There is a dumb joke that everyone who lives in Florida has heard. You go back up north for a visit and you mention Century Village or another local retirement community, and people respond: “Oh, that’s God’s waiting room.”
People who make that joke need to read the book “From Age-ing to Sage-ing” by Rabbi Zalman Schachter-Shalomi and Ronald S. Miller on spiritual eldering — or they need to attend one of the seminars the rabbi gives on how to live fully during the later stages of life.
For many years, “Reb Zalman,” as he is affectionately known among his many disciples, has traveled the land teaching college students that Judaism is a religion that speaks to the soul, not just to the stomach or the checkbook or the mind.

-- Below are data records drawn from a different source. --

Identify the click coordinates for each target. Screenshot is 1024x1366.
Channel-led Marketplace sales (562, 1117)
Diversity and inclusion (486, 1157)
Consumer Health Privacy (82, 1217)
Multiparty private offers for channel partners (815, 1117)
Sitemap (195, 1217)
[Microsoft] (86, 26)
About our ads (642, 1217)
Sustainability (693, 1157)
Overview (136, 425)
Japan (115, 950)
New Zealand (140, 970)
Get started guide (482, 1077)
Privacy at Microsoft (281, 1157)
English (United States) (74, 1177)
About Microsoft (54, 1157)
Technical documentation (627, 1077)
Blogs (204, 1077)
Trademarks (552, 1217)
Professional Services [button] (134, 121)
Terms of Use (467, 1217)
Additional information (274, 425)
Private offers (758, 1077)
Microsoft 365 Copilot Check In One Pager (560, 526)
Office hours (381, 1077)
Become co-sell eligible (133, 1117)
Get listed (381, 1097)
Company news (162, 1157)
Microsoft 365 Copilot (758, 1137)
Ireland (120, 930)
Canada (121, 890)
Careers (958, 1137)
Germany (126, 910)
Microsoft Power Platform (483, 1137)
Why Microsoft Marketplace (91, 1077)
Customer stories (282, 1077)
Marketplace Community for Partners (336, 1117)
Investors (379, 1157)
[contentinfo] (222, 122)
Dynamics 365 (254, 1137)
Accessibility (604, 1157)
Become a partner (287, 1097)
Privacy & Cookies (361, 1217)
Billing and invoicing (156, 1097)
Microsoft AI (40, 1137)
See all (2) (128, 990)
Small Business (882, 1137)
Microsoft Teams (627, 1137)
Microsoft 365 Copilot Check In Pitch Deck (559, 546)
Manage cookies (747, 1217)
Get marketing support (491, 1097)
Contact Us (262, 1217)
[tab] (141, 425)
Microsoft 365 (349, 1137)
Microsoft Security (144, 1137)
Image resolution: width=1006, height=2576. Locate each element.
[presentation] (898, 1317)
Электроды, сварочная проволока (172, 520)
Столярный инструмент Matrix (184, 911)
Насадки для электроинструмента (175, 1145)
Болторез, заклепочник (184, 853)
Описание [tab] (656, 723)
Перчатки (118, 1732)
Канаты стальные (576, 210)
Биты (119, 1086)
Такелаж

He taught that Judaism has the power to address and hear the spiritual insights of Eastern religions, Native American spirituality and Christian mysticism.
Now in the harvest time of his own life he has turned to providing guidance on how to age wisely.
There is understandable resistance to dealing with the issue. People would much rather put off and deny the fact of aging, if they could. Say the world “old” and it conjures up images of senility, weakness, infirmity, abandonment and decay. But Schachter-Shalomi has a totally different understanding of what aging can be. He sees it as a season in which to harvest the work of a lifetime and in which a person can have the joy and dignity of being a mentor.
Mentoring is a marvelous concept that used to be understood by Jews. Joel Grishaver has suggested that mentoring was one of the roles of the men in the daily minyan. A teenager would come to the minyan after losing a parent and would learn from the old men there how to daven, how to drink, how to put on the sacred garments.
In our culture, kids know the new math better than their parents do, certainly better than their grandparents do. They are much more adept with computers and VCRs than we are. If we have no wisdom that is deeper than theirs, then we are bound to be forever behind them, forever trying to catch up, forever “greenhorns in the land of the young.”
The reader should be forewarned that the proposals in this book all require some effort.
Some of our retirement communities seem like year-round summer camp. They seem to run on the premise that the retired are retarded, and that all they want to do or are fit to do is play. This book asks the old to be and do more than that.
It bids them to use this sacred time to make an accounting of their lives, to heal the wounds that they have let fester for so long, to come to terms with mortality, to go back over the defeats in their lives in order to learn from them, and to face the future instead of backing into it.
The book tells us that old age is not a lousy trick that God plays on us, but instead is a time when we are finally free of all the fears that have enslaved us.
The rabbi employs a freewheeling, often surprising imagination. One minute he quotes from the Kabbalah, and the next from Catholic or Hindu traditions. One minute he uses metaphors drawn from a recent movie, and then he evokes an image from the world of computers.
The author’s zest is itself the best proof of his thesis, which is that a person can live joyfully, fearlessly and richly till the very end.
Those who are old and those who someday hope to be old can learn much from him.